▸ **What you are asked to do**: From the records below, return each line that contains the word "screenshot". Case matters.
-- BEGIN --
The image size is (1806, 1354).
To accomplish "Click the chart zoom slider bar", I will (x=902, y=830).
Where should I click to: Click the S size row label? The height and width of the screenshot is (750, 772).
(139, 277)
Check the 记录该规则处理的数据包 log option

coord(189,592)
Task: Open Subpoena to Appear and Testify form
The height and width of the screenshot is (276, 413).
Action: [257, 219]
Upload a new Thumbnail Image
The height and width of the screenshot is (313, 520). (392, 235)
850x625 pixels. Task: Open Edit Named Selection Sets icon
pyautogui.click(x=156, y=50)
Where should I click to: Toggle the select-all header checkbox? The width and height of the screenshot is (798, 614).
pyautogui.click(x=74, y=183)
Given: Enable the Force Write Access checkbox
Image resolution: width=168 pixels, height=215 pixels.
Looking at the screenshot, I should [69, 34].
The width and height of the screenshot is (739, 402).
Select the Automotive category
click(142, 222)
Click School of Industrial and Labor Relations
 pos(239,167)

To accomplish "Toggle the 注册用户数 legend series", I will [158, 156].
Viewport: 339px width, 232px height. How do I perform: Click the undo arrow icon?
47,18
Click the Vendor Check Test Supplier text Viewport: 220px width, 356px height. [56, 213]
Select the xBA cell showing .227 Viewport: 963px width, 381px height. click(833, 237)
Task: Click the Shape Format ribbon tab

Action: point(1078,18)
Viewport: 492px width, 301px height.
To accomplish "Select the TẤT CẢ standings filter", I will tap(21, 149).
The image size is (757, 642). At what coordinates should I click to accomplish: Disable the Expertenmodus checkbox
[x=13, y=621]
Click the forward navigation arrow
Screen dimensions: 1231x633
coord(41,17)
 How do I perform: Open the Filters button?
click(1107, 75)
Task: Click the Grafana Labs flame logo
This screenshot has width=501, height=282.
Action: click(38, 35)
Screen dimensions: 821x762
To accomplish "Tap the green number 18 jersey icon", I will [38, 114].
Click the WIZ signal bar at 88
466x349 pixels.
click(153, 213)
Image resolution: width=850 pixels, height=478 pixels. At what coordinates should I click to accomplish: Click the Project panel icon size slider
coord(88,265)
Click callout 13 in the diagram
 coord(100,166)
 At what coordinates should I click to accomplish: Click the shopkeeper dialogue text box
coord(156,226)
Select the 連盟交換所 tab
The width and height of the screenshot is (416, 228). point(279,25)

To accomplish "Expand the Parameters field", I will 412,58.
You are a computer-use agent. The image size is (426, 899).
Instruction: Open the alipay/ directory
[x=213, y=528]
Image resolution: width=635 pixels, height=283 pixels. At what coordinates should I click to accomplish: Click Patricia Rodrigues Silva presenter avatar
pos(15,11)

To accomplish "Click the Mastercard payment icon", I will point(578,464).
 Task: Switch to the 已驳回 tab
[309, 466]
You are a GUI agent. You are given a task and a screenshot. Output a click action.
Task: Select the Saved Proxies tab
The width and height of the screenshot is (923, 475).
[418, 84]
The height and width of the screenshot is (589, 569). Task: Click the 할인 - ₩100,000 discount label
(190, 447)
-- END --
▸ **Written answer**:
Where should I click to: Click the S size row label? The height and width of the screenshot is (750, 772).
The height and width of the screenshot is (276, 413).
The height and width of the screenshot is (313, 520). (392, 235)
Where should I click to: Toggle the select-all header checkbox? The width and height of the screenshot is (798, 614).
Looking at the screenshot, I should [69, 34].
The width and height of the screenshot is (739, 402).
This screenshot has width=501, height=282.
The width and height of the screenshot is (416, 228). point(279,25)
You are a GUI agent. You are given a task and a screenshot. Output a click action.
The width and height of the screenshot is (923, 475).
The height and width of the screenshot is (589, 569). Task: Click the 할인 - ₩100,000 discount label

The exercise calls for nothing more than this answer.